Problem requirements: Take every line from the listing below that includes "marker" and copy it.

[Opening Dataset records section]

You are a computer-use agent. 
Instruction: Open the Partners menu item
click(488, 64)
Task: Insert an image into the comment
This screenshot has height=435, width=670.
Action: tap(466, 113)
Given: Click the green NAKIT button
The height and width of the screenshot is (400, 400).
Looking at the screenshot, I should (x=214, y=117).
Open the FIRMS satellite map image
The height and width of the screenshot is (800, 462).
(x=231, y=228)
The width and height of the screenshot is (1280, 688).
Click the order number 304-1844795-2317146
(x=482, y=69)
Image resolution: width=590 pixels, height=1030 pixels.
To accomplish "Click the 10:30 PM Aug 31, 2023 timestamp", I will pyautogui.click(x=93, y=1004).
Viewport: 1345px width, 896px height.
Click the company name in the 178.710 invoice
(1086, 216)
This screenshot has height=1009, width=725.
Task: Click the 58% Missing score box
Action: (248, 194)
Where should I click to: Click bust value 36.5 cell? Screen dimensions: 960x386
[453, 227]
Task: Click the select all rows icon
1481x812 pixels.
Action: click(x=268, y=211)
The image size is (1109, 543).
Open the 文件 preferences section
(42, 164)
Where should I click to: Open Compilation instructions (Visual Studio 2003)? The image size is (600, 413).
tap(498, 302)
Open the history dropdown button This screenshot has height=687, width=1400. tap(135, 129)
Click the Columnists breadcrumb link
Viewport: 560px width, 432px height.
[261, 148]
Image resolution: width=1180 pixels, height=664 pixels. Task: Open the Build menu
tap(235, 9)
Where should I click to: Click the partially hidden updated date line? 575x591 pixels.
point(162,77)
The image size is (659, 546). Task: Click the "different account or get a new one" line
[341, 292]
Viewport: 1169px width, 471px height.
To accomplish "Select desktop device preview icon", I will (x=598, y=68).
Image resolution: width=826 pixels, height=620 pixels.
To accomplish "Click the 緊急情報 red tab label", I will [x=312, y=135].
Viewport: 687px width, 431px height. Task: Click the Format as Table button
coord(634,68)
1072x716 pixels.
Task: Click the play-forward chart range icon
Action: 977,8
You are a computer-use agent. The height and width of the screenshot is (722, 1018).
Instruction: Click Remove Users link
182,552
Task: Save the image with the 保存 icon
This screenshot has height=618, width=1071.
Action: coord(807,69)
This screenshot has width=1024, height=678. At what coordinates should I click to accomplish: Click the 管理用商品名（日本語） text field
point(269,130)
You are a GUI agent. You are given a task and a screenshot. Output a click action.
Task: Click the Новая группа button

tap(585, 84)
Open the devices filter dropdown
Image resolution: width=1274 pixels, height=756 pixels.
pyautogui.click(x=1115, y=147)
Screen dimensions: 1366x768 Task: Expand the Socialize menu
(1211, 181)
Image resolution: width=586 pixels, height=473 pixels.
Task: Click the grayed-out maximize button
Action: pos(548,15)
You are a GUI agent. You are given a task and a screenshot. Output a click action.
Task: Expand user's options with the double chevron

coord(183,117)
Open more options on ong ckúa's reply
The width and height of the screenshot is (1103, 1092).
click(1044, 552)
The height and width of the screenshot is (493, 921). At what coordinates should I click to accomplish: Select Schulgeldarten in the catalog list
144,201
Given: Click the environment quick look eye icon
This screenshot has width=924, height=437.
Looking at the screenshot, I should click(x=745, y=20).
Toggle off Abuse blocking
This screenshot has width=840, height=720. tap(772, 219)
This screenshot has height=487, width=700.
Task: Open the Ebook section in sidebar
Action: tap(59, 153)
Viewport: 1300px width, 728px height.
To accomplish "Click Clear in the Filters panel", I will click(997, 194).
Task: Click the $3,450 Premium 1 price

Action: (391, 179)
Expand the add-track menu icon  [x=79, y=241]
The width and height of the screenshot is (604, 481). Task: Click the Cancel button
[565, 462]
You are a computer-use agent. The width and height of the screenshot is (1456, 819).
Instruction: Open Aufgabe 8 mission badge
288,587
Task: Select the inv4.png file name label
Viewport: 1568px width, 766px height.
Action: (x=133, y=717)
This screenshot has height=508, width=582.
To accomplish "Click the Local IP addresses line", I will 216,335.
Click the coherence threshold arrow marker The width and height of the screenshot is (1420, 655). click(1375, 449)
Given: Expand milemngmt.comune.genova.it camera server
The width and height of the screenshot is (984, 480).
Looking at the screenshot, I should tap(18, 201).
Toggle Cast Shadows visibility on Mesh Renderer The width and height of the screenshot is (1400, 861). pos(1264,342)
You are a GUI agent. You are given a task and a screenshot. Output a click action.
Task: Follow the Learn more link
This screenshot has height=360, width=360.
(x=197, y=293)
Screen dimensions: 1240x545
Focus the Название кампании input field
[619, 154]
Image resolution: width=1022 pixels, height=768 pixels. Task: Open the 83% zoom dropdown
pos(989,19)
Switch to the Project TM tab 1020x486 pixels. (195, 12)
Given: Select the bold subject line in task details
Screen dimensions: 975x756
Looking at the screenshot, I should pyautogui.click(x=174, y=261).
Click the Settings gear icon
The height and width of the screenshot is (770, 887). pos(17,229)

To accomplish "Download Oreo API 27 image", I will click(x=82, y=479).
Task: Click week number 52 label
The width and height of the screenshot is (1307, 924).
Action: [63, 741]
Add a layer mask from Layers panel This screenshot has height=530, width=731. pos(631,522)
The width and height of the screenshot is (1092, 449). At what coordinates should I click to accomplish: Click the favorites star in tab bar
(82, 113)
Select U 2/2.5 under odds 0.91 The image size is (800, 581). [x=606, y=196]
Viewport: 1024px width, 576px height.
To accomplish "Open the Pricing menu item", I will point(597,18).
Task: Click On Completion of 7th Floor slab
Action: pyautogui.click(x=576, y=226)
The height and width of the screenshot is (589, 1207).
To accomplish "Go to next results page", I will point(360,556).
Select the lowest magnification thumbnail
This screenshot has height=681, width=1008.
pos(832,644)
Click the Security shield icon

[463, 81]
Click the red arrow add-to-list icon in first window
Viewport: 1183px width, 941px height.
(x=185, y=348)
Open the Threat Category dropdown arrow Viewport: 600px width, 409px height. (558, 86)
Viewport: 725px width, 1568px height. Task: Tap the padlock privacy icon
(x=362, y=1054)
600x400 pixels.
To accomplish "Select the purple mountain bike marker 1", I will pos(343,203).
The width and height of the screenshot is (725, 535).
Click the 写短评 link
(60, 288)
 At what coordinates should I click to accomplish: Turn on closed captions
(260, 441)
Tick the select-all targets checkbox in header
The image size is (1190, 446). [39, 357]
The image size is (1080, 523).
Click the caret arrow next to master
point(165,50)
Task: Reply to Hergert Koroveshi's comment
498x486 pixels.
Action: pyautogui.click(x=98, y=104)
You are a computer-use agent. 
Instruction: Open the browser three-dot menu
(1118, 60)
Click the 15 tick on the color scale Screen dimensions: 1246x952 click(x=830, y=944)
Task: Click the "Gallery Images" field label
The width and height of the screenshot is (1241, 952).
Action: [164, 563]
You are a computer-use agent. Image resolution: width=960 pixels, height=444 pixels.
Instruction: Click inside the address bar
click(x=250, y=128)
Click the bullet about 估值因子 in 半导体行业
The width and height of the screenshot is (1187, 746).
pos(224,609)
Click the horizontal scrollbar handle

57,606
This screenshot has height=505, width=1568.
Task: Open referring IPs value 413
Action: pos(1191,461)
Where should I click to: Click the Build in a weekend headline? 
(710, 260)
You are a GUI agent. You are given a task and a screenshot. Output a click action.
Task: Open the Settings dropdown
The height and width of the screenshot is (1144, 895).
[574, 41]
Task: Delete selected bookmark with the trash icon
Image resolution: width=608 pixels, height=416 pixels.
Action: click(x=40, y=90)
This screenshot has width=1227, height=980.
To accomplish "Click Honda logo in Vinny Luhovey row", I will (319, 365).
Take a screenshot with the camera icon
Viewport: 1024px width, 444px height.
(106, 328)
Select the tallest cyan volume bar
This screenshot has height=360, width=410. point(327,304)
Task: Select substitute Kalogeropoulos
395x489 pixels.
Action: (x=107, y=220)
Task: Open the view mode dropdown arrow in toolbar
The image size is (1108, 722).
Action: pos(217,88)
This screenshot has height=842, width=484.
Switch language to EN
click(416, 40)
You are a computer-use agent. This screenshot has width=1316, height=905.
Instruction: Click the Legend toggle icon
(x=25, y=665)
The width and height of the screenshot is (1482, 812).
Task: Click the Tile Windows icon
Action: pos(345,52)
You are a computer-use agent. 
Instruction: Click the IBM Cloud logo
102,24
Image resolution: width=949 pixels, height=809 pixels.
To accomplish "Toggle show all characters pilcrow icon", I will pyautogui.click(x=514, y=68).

[Closing Dataset records section]

Problem solution:
Click the coherence threshold arrow marker The width and height of the screenshot is (1420, 655). click(1375, 449)
To accomplish "Select the purple mountain bike marker 1", I will pos(343,203).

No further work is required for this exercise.